Published online March 30, 2022 https://doi.org/10.7570/jomes21096
Copyright © Korean Society for the Study of Obesity.
Department of Kinesiology, College of Public Health and Cardiovascular Research Center, Lewis Katz School of Medicine, Temple University, Philadelphia, PA, USA
Department of Kinesiology, College of Public Health and Cardiovascular Research Center, Lewis Katz School of Medicine, Temple University, 1052 Medical Education and Research Building, 3500 N. Broad St., Philadelphia, PA 19140, USA
This is an Open Access article distributed under the terms of the Creative Commons Attribution Non-Commercial License (http://creativecommons.org/licenses/by-nc/4.0/) which permits unrestricted non-commercial use, distribution, and reproduction in any medium, provided the original work is properly cited.
Although the hallmark of obesity is the expansion of adipose tissue, not all adipose tissue expansion is the same.
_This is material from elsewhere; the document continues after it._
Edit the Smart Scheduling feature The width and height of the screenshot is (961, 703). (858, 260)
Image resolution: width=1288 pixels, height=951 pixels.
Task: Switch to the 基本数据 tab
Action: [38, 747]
Expansion of healthy adipose tissue is accompanied by adequate capillary angiogenesis and mitochondria-centered metabolic integrity, whereas expansion of unhealthy adipose tissue is associated with capillary and mitochondrial derangement, resulting in deposition of immune cells (M1-stage macrophages) and excess production of pro-inflammatory cytokines. Accumulation of these dysfunctional adipose tissues has been linked to the development of obesity comorbidities, such as type 2 diabetes, hypertension, dyslipidemia, and cardiovascular disease, which are leading causes of human mortality and morbidity in modern society. Mechanistically, vascular rarefaction and mitochondrial incompetency (for example, low mitochondrial content, fragmented mitochondria, defective mitochondrial respiratory function, and excess production of mitochondrial reactive oxygen species) are frequently observed in adipose tissue of obese patients. Recent studies have demonstrated that exercise is a potent behavioral intervention for preventing and reducing obesity and other metabolic diseases. However, our understanding of potential cellular mechanisms of exercise, which promote healthy adipose tissue expansion, is at the beginning stage. In this review, we hypothesize that exercise can induce unique physiological stimuli that can alter angiogenesis and mitochondrial remodeling in adipose tissues and ultimately promote the development and progression of healthy adipogenesis. We summarize recent reports on how regular exercise can impose differential processes that lead to the formation of either healthy or unhealthy adipose tissue and discuss key knowledge gaps that warrant future research.
Keywords: Exercise, Adipose tissue, Angiogenesis, Mitochondrion
Obesity is a major risk factor for cardio-metabolic diseases such as dyslipidemia, type 2 diabetes, hypertension, coronary heart disease, stroke, gall bladder disease, respiratory problems, sleep apnea, osteoarthritis, and some cancers. However, in some diseases, obese but otherwise metabolically healthy patients present with well-preserved adipose tissue function that is often associated with fewer comorbidities and lower mortality rates compared with lean patients.1-3 In order to address this long-lasting paradox, extensive research has been conducted to identify the differences in adipose tissue phenotype between patients showing these contradictory outcomes. As a result, the current understanding of adipose tissue biology predicts that expansion of adipose tissue is possible without accompanying adipose tissue dysfunction.4-6
Adipose tissue is highly vascularized and contains a remarkable microvascular network. Formation of both white and brown adipose tissue (WAT and BAT, respectively), as well as recently identified beige adipose tissue, rely heavily on concomitant capillary angiogenesis during adipogenesis to maintain their metabolic activities. Contrarily, adipose tissue dysfunction can arise through chronic hypoxia, inflammation, and mitochondrial dysfunction. Progression of adipose tissue dysfunction in unhealthy metabolic obesity proceeds without a well-coordinated response, which leads to insulin resistance, hypertension, and atherosclerosis.7,8 Angiogenesis, the growth of new blood vessels, and mitochondrial biogenesis, the growth of new functional mitochondria, are tightly and distinctively coupled with the formation of healthy and unhealthy adipose tissue.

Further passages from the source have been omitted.